[[ Listed records, beginning ]]

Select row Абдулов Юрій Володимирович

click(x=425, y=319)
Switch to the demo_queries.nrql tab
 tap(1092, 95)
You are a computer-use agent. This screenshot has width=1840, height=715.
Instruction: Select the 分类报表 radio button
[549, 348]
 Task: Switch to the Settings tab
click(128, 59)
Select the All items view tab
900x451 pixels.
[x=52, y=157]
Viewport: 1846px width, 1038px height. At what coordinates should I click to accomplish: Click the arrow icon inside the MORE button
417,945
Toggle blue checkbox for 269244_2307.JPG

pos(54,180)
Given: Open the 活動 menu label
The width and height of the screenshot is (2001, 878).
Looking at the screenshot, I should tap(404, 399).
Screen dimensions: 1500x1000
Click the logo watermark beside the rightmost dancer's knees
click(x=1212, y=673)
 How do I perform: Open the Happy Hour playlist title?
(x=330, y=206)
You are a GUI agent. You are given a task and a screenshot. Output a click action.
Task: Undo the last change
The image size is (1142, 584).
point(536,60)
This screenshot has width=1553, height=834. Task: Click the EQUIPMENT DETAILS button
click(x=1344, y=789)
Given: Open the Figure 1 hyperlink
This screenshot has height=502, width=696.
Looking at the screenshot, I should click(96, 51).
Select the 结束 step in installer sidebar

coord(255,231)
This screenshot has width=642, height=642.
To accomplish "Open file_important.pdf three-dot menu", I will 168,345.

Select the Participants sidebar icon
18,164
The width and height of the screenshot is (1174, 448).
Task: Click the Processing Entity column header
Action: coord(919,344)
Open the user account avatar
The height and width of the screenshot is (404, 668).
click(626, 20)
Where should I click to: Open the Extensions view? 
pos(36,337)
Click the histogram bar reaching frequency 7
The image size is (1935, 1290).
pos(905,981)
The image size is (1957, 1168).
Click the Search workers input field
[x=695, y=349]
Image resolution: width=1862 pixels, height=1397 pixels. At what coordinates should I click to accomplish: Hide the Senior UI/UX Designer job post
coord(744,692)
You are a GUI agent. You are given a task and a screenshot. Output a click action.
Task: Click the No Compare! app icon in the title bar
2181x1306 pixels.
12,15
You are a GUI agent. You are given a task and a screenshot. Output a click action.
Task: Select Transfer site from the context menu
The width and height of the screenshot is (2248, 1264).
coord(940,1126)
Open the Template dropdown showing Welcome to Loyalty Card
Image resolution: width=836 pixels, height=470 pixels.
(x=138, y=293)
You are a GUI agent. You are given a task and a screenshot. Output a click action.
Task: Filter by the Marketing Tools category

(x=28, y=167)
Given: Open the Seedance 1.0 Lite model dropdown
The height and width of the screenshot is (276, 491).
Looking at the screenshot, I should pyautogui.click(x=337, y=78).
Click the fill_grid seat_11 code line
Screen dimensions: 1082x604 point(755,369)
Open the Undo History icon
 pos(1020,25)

[[ Listed records, end ]]

Since only part of the listing is wanted, copy exactly the lines from the one holding "Switch to the demo_queries.nrql tab" to the one holding "Screen dimensions: 1500x1000", both included.

Exercise result:
Switch to the demo_queries.nrql tab
 tap(1092, 95)
You are a computer-use agent. This screenshot has width=1840, height=715.
Instruction: Select the 分类报表 radio button
[549, 348]
 Task: Switch to the Settings tab
click(128, 59)
Select the All items view tab
900x451 pixels.
[x=52, y=157]
Viewport: 1846px width, 1038px height. At what coordinates should I click to accomplish: Click the arrow icon inside the MORE button
417,945
Toggle blue checkbox for 269244_2307.JPG

pos(54,180)
Given: Open the 活動 menu label
The width and height of the screenshot is (2001, 878).
Looking at the screenshot, I should tap(404, 399).
Screen dimensions: 1500x1000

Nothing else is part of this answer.